STATED GOAL => Rewrite the lines of all the records below as a numbered list, skipping any blank lines. Leave the pictures out.

ENTRIES =>

|---|

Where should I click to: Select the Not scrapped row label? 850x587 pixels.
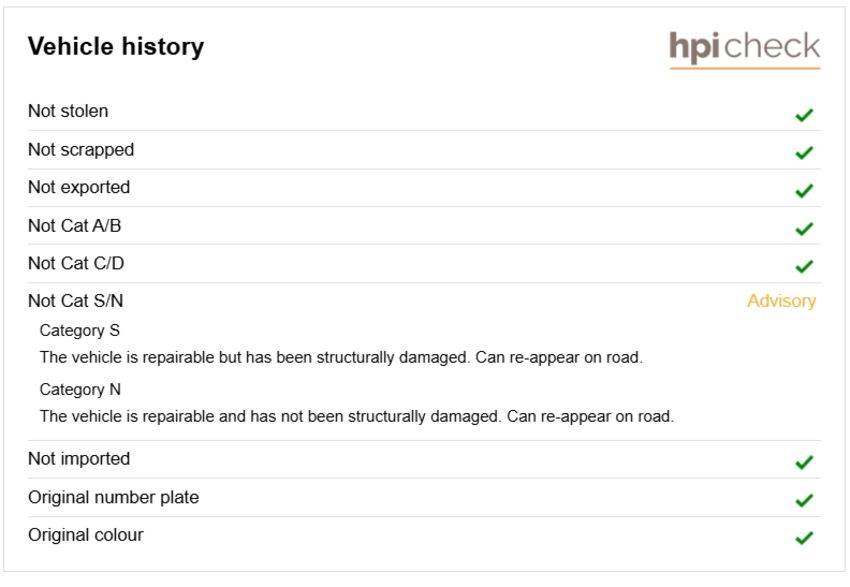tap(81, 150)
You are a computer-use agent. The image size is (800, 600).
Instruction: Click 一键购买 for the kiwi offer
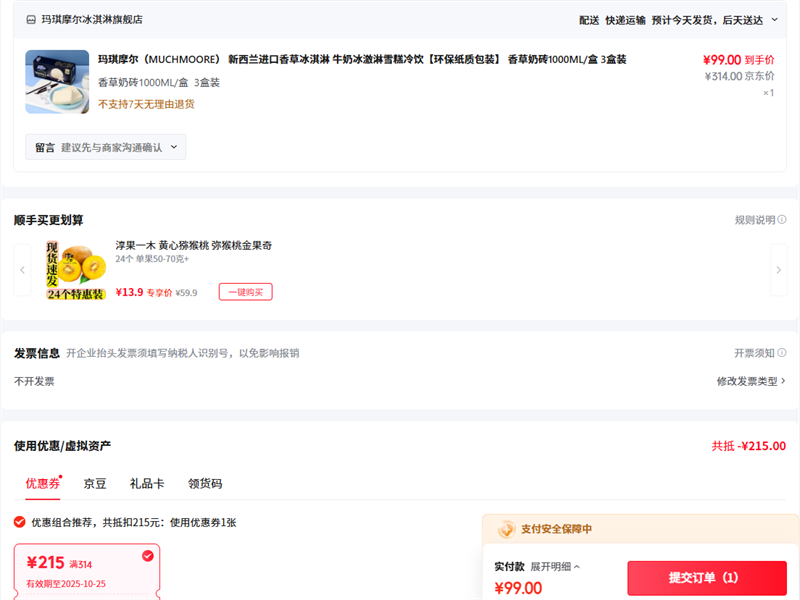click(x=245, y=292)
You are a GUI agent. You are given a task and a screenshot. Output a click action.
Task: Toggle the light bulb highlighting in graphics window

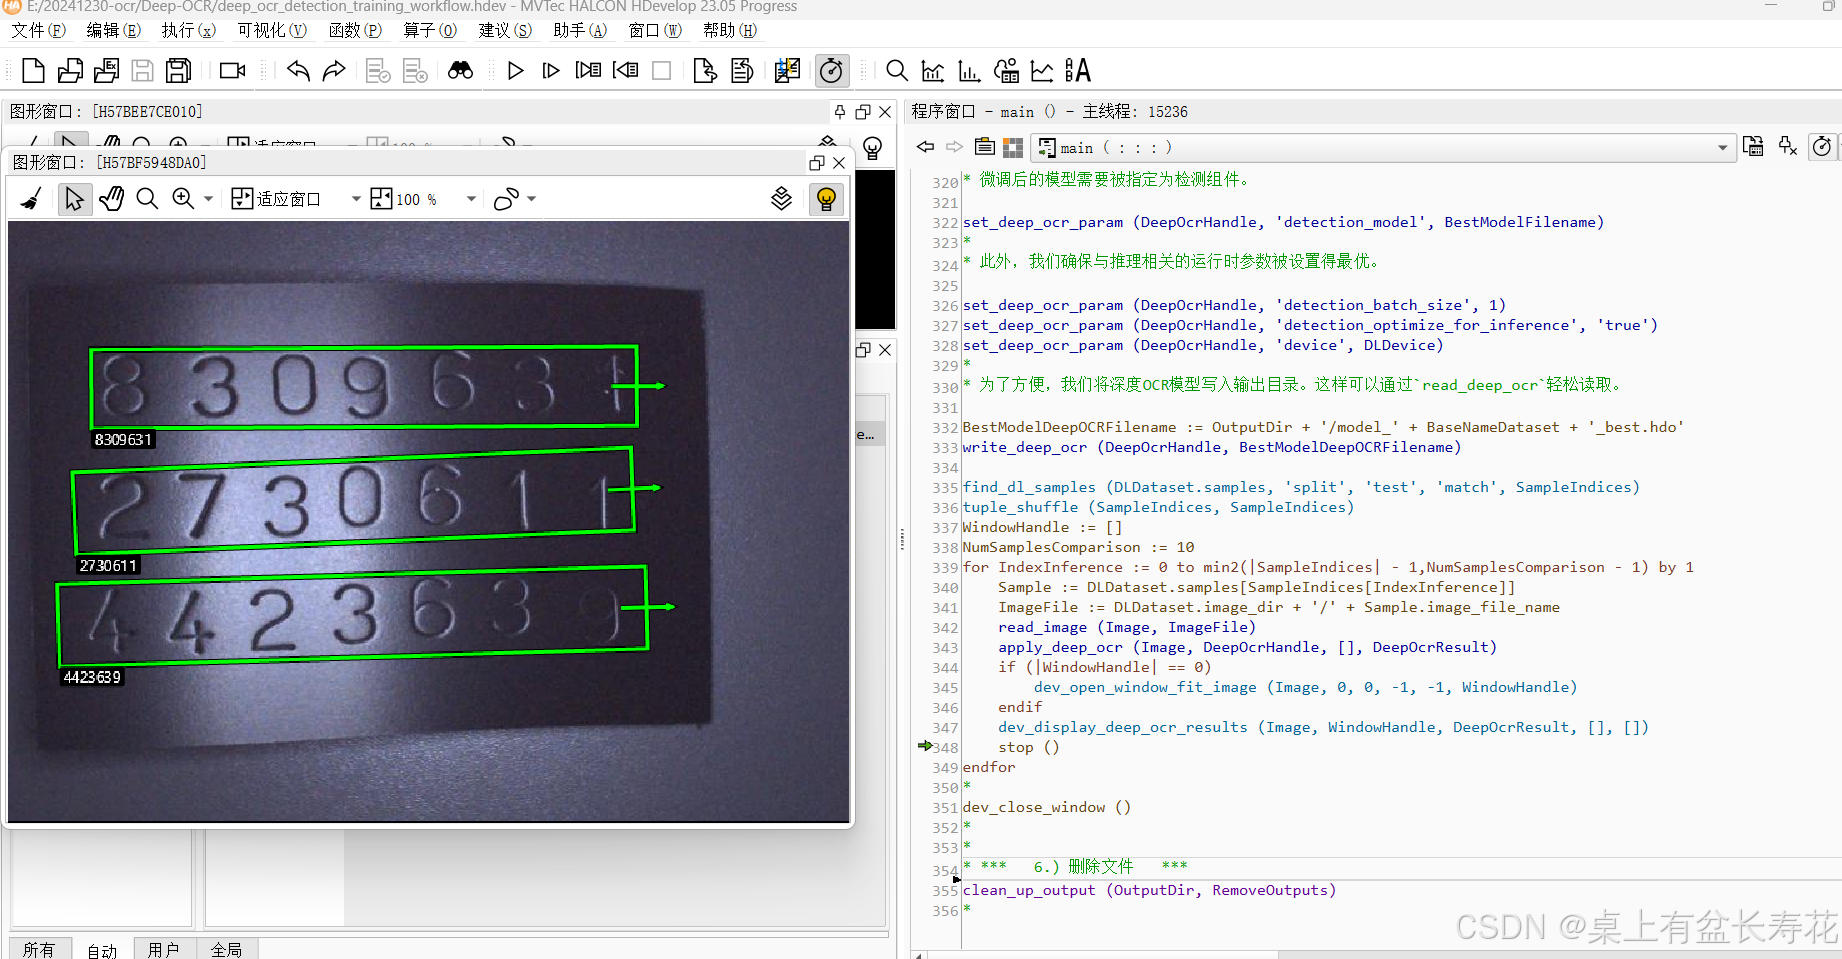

|---|

EXPECTED ANSWER =>
1. Where should I click to: Select the Not scrapped row label? 850x587 pixels.
2. tap(81, 150)
3. You are a computer-use agent. The image size is (800, 600).
4. Instruction: Click 一键购买 for the kiwi offer
5. click(x=245, y=292)
6. You are a GUI agent. You are given a task and a screenshot. Output a click action.
7. Task: Toggle the light bulb highlighting in graphics window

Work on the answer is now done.